*課題の指示*.
下に示す防水シートの改修に関する文章を、最後の文の後から書き継いでください。

══ 読解文 ══

また請求項1の発明は、下地がパネルを敷き並べて形成されたものであり、また既設の防水シートのうち、パネル間のシール材を充填した目地の上の部分は剥がさずに残すようにしたので、既設の防水シートを剥がす際に目地に充填したシール材が目地から剥がし取られるようなことがなくなり、目地にシール材を充填し直すというような手間が不要になるものである。
【0024】
また請求項2の発明は、既設の防水シートのうち剥がす面積を、10〜70%の範囲に設定するようにしたので、既設の防水シートを剥がして露出させる下地の面積を確保することができ、十分な接着力で下地に新規の防水シートを接着固定することができると共に、既設の防水シートの剥がす量を抑えて産業廃棄物として廃棄される量を抑制することができるものである。

═══
══ データ抜粋 ══

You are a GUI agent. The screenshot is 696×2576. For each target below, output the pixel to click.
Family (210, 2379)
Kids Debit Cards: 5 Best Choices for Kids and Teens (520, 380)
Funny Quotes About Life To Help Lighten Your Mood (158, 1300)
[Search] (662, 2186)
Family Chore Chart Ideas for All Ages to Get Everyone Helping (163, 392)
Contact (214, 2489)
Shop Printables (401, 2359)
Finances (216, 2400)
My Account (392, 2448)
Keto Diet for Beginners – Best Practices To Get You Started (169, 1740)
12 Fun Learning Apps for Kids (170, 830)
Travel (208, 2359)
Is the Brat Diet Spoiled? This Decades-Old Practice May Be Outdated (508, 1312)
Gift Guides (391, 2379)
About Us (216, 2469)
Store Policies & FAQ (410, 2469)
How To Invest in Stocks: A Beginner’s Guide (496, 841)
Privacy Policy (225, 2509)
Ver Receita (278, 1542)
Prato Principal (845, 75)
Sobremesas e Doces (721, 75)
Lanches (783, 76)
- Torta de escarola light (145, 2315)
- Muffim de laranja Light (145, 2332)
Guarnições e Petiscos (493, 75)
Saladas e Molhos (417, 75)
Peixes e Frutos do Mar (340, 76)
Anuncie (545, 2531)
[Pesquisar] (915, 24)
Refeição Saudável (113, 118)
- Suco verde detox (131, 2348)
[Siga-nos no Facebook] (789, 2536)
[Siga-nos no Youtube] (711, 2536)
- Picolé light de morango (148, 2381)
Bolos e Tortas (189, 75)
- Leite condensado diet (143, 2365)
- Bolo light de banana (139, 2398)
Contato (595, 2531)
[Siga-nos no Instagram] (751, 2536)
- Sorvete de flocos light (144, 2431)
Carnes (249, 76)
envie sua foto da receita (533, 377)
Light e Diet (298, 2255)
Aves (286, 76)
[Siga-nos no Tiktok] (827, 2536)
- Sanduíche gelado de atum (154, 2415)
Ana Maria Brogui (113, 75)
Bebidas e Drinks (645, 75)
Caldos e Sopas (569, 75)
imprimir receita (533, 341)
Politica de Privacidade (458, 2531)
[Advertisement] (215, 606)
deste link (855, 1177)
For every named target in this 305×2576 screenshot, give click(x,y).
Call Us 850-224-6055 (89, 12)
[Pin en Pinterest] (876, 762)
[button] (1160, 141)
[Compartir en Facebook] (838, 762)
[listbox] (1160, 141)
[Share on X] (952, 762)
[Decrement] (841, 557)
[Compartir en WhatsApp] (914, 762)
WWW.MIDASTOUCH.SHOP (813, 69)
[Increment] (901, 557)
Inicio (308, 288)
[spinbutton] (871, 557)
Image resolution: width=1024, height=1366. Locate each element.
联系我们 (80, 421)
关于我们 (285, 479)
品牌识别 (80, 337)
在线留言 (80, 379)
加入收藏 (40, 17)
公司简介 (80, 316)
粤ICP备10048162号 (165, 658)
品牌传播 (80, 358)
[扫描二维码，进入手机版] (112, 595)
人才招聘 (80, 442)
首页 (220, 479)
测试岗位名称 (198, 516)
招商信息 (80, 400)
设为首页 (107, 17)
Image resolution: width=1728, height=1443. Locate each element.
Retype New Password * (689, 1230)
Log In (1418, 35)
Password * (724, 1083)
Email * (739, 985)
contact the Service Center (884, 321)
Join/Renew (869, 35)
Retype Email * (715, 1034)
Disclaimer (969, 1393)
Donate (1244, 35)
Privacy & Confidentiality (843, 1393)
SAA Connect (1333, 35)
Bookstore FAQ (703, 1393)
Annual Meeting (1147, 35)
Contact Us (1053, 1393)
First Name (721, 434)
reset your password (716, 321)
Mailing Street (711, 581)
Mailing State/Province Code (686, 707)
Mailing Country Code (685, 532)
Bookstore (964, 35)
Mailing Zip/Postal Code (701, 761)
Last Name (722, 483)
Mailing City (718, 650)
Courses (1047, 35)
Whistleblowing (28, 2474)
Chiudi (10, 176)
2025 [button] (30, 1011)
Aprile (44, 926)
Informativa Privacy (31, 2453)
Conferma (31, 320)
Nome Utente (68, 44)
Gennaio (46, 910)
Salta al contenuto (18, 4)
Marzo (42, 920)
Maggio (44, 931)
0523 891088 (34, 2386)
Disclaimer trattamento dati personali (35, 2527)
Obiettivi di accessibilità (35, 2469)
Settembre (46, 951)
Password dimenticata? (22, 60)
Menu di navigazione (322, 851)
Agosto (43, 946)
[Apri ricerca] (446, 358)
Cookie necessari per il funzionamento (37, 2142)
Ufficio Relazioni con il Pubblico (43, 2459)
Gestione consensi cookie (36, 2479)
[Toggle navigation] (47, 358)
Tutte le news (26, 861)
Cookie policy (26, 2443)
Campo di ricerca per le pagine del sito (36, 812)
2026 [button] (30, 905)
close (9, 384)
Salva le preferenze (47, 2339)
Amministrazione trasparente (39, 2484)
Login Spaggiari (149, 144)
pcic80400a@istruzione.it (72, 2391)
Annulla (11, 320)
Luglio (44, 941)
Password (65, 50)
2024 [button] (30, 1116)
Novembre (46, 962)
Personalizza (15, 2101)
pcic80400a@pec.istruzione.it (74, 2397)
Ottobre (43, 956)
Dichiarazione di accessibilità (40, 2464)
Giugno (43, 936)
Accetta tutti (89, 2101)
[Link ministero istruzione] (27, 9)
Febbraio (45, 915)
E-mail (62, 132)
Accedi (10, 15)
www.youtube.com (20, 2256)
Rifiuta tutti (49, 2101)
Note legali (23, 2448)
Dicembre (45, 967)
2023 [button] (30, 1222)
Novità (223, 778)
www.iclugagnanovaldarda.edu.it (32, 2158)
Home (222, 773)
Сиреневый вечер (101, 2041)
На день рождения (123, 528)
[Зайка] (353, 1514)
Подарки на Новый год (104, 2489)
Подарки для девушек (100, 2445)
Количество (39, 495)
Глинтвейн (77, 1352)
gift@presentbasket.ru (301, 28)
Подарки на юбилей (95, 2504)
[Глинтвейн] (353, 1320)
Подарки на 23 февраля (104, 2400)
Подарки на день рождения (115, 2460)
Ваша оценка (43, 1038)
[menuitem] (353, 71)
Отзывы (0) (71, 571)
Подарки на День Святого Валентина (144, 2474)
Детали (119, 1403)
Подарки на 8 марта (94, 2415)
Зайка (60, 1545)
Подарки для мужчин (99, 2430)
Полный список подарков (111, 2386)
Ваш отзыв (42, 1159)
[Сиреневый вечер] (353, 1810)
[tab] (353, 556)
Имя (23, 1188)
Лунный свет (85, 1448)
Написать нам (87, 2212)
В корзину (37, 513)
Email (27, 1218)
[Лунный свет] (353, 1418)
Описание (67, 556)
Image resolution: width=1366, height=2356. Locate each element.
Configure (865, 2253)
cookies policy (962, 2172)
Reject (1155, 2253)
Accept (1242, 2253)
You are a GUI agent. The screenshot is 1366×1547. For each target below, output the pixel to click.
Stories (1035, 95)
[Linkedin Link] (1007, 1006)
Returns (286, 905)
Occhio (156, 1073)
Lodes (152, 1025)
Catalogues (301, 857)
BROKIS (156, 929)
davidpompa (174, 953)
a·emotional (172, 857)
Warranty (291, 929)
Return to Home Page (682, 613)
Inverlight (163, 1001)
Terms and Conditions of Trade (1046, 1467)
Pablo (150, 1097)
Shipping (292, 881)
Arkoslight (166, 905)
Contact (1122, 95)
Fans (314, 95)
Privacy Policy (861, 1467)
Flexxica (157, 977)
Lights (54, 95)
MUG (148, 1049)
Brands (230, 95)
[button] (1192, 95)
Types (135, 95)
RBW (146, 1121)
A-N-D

═══

*解答*.
【0025】
また請求項3の発明は、既設の防水シートを剥がして露出した下地と、残した既設の防水シートの、両方の表面に接着剤を塗布するようにしたので、新規の防水シートを露出した下地に直接接着固定することができる他、下地に接着されている既設の防水シートによっても下地に固定することができるものであり、新規の防水シートの固定強度を高く得ることができるものである。
【図面の簡単な説明】
【図1】本発明の実施の形態の一例を示すものであり(a)〜(d)はそれぞれ一部の側断面図である。
【図2】同上の下地の一部の斜視図である。
【符号の説明】
1 下地
2 既設の防水シート
3 接着剤
4 新規の防水シート
5 パネル
6 シール材
7 目地
Claims (3)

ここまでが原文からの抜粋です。